EXTRACT START

One foot dangling in the water, marine biologist Enrico Gennari calls out to the shark circling the boat.
“Come on, Come on, you can do it,” he says, as the three-metre Great White cruises to within a few centimetres of the bait before turning disdainfully away.
This was not how I had imagined an experiment into a shark’s biting strength would be.
Enrico had spent the previous three hours hanging what he calls “The Bitemeter” in the water. But the long metal rod with a bag of fishy remains at the end of it was not having much success.
The problem was not attracting the sharks. The volunteers who help with the research had deposited vast amounts of fish-flavoured water around our boat and we had a steady stream of visitors.
It was just that they did not really seem in the mood to eat.
“Look at the marks on the gill. It’s Roxanne,” Enrico declared proudly as he recognised a passing shark. “We’ve know her for quite a while, We’ve tagged her a few months ago and tracked her.”
Way of life
But Roxanne like the other sharks was interested in circling the boat but not in tasting “The Bitemeter”.
Enrico and the three volunteers had to be satisfied with photographing fins and occasionally plunging a pole into the shark’s side to get a DNA sample.
It all forms part of research being conducted by the South African Marine Predator Laboratory (Sampla) in Mossel Bay.

EXTRACT END

Reproduce the article on the shark bite experiment word for word, in full.

PROVIDED DATA START

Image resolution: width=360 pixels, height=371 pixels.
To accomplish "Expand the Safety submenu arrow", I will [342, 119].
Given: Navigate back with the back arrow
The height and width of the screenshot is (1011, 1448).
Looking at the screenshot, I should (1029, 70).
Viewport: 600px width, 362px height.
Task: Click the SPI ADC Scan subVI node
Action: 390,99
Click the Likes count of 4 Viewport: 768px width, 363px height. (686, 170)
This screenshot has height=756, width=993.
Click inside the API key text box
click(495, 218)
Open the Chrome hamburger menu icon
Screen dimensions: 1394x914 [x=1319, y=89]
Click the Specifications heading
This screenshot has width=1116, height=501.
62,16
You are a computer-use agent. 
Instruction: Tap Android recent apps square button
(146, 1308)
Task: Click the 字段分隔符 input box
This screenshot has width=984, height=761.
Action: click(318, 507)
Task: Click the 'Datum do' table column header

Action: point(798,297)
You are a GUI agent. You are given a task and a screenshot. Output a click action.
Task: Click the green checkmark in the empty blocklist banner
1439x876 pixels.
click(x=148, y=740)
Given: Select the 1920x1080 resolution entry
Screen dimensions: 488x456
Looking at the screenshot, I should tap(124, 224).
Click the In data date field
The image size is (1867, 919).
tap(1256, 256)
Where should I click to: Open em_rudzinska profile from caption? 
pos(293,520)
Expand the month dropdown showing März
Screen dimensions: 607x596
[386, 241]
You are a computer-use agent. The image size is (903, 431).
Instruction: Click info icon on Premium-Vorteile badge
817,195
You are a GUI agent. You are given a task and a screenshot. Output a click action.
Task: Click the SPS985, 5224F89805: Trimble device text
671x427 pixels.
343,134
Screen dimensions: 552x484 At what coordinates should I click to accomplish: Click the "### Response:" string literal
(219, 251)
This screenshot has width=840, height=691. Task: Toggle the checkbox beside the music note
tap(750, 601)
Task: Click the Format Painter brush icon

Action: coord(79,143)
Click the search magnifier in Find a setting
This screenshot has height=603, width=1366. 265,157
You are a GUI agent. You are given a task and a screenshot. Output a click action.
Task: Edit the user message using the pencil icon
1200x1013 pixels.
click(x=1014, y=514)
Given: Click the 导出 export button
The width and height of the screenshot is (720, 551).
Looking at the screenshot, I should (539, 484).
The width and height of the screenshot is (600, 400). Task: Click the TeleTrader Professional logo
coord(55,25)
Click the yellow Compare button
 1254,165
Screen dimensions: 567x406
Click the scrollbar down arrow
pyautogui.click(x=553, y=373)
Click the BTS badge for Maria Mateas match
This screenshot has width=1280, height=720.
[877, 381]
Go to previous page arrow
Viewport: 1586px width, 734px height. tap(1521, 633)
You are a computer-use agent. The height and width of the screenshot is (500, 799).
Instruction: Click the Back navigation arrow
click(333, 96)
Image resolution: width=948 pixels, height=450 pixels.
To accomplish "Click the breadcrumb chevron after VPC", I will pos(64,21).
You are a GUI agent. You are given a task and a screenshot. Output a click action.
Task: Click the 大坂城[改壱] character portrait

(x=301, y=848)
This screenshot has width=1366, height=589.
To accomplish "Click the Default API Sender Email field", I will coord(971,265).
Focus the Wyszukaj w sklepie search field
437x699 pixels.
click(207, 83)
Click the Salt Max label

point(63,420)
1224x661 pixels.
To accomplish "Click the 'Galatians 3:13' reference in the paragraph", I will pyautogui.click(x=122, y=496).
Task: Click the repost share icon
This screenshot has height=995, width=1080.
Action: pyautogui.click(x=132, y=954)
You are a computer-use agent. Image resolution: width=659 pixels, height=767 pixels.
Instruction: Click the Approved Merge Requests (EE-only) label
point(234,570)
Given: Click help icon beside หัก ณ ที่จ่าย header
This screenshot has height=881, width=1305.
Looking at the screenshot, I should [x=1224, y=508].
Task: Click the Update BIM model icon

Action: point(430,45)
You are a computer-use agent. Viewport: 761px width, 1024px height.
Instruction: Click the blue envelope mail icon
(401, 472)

PROVIDED DATA END

TASK RESPONSE:
One foot dangling in the water, marine biologist Enrico Gennari calls out to the shark circling the boat.
“Come on, Come on, you can do it,” he says, as the three-metre Great White cruises to within a few centimetres of the bait before turning disdainfully away.
This was not how I had imagined an experiment into a shark’s biting strength would be.
Enrico had spent the previous three hours hanging what he calls “The Bitemeter” in the water. But the long metal rod with a bag of fishy remains at the end of it was not having much success.
The problem was not attracting the sharks. The volunteers who help with the research had deposited vast amounts of fish-flavoured water around our boat and we had a steady stream of visitors.
It was just that they did not really seem in the mood to eat.
“Look at the marks on the gill. It’s Roxanne,” Enrico declared proudly as he recognised a passing shark. “We’ve know her for quite a while, We’ve tagged her a few months ago and tracked her.”
Way of life
But Roxanne like the other sharks was interested in circling the boat but not in tasting “The Bitemeter”.
Enrico and the three volunteers had to be satisfied with photographing fins and occasionally plunging a pole into the shark’s side to get a DNA sample.
It all forms part of research being conducted by the South African Marine Predator Laboratory (Sampla) in Mossel Bay.